> Action item
Starting with the line that contains "Where should I", give again exactly and only each line through the end of the records; include the last line and exclude pictures.

Data entries
Segment Open

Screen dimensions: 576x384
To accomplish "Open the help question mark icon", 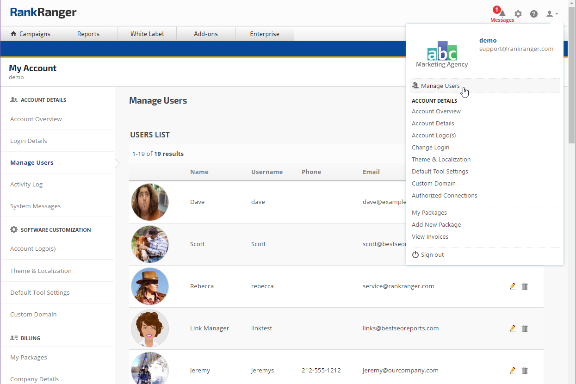I will click(534, 14).
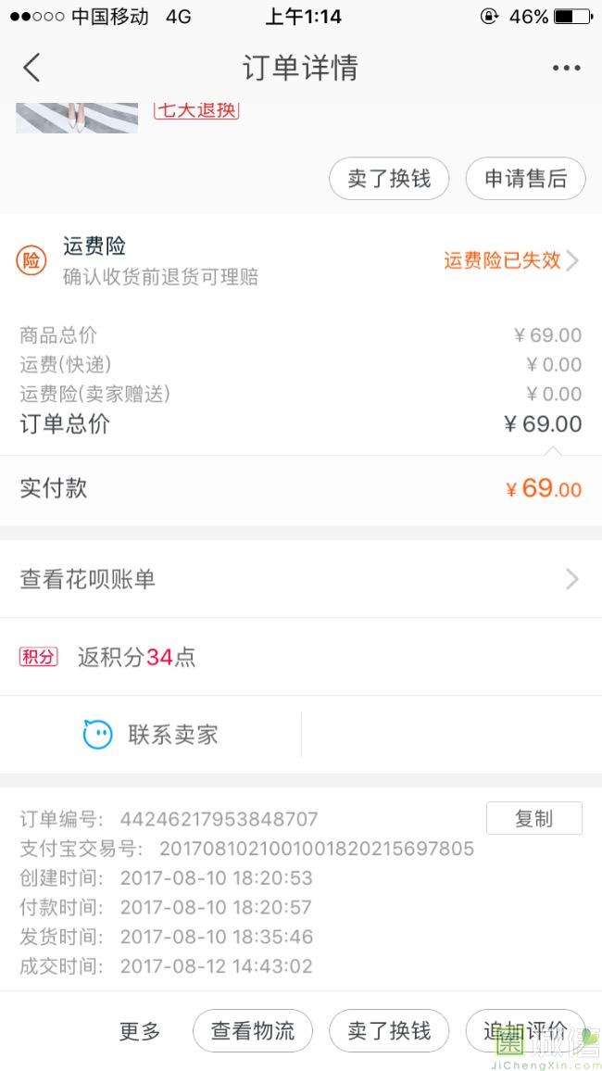
Task: Tap the orange 险 insurance icon
Action: pos(31,261)
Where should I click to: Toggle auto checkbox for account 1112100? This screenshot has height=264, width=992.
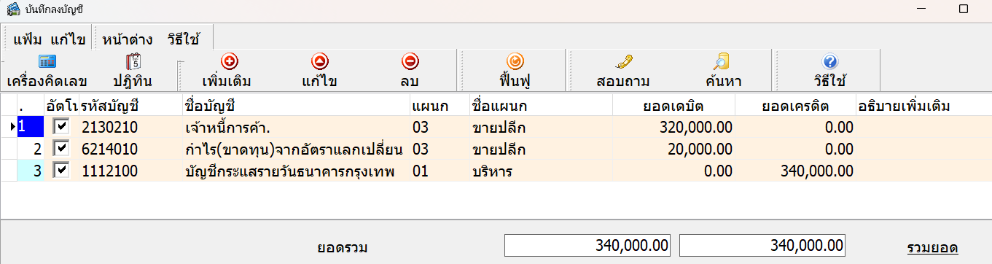pyautogui.click(x=61, y=171)
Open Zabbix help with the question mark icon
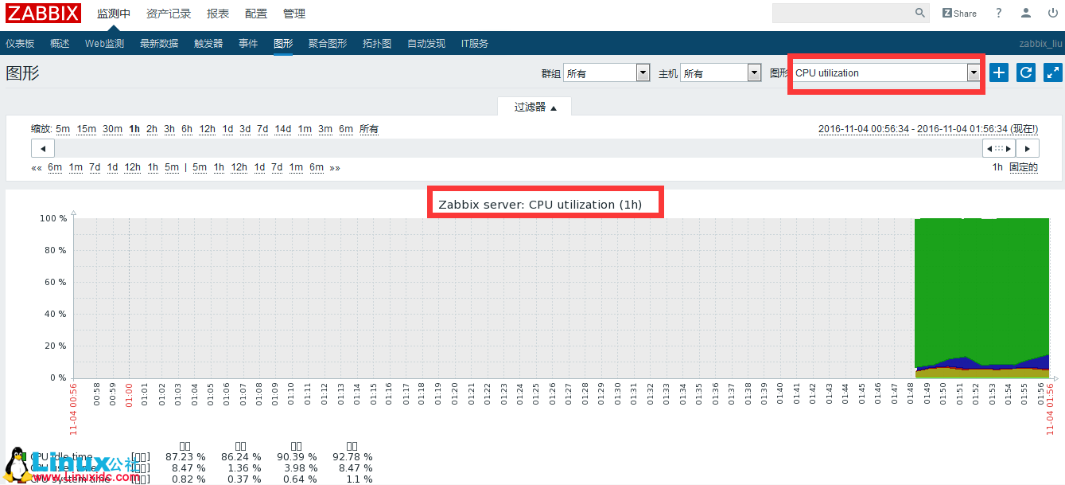1065x485 pixels. pyautogui.click(x=998, y=14)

Segment Closed

> Output for this exercise
Where should I click to: Toggle auto checkbox for account 1112100? This screenshot has height=264, width=992.
pyautogui.click(x=61, y=171)
Open Zabbix help with the question mark icon
1065x485 pixels. pyautogui.click(x=998, y=14)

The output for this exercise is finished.